Work order: Each line from the start of the records through the line containing "K2CMS (477, 1627)" is to be transcribed exactly, and no other line is to be included.

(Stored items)
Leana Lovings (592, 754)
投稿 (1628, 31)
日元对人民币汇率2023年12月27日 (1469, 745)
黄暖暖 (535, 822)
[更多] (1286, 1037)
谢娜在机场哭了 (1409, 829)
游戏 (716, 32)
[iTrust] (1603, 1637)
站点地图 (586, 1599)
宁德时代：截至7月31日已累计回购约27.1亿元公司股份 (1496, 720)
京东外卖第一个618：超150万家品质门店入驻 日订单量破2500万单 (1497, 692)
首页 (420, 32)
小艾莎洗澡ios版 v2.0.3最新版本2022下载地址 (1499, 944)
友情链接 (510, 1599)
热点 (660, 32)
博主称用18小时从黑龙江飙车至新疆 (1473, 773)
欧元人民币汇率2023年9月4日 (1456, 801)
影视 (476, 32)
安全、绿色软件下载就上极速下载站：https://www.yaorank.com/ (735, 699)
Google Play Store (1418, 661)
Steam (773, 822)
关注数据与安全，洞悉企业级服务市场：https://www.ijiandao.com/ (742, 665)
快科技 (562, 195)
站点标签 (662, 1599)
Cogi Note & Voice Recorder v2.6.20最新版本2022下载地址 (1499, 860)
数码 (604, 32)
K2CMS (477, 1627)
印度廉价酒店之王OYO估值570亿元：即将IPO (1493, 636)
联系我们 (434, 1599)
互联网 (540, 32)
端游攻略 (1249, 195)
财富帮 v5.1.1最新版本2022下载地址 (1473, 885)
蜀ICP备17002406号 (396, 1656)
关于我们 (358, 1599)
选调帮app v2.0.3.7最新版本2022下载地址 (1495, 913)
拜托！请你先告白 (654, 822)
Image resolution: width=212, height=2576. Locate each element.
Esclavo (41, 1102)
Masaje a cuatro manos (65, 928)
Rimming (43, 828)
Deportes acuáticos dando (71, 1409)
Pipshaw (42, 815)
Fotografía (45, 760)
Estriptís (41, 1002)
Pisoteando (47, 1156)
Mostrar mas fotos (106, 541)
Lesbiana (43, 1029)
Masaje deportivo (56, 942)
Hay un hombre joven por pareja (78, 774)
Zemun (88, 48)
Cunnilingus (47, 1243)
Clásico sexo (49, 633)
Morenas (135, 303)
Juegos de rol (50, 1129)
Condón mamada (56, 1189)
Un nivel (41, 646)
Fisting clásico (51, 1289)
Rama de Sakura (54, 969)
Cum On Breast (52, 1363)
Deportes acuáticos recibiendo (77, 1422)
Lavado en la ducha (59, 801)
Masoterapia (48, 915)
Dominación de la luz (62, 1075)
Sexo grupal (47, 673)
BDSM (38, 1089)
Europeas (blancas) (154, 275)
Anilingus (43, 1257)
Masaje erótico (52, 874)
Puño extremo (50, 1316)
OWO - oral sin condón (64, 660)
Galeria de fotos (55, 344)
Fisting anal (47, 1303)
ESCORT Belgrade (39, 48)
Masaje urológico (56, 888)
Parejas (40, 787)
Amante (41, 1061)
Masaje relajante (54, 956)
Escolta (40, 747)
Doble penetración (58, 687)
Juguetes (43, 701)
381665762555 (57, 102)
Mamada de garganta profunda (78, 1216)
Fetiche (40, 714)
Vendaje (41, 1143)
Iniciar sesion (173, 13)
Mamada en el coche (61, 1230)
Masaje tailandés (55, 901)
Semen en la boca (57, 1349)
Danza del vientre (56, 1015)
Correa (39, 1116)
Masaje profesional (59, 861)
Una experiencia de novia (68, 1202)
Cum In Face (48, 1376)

Worked solution:
Leana Lovings (592, 754)
投稿 (1628, 31)
日元对人民币汇率2023年12月27日 (1469, 745)
黄暖暖 (535, 822)
[更多] (1286, 1037)
谢娜在机场哭了 (1409, 829)
游戏 (716, 32)
[iTrust] (1603, 1637)
站点地图 (586, 1599)
宁德时代：截至7月31日已累计回购约27.1亿元公司股份 (1496, 720)
京东外卖第一个618：超150万家品质门店入驻 日订单量破2500万单 (1497, 692)
首页 (420, 32)
小艾莎洗澡ios版 v2.0.3最新版本2022下载地址 (1499, 944)
友情链接 (510, 1599)
热点 (660, 32)
博主称用18小时从黑龙江飙车至新疆 (1473, 773)
欧元人民币汇率2023年9月4日 (1456, 801)
影视 (476, 32)
安全、绿色软件下载就上极速下载站：https://www.yaorank.com/ (735, 699)
Google Play Store (1418, 661)
Steam (773, 822)
关注数据与安全，洞悉企业级服务市场：https://www.ijiandao.com/ (742, 665)
快科技 (562, 195)
站点标签 (662, 1599)
Cogi Note & Voice Recorder v2.6.20最新版本2022下载地址 (1499, 860)
数码 (604, 32)
K2CMS (477, 1627)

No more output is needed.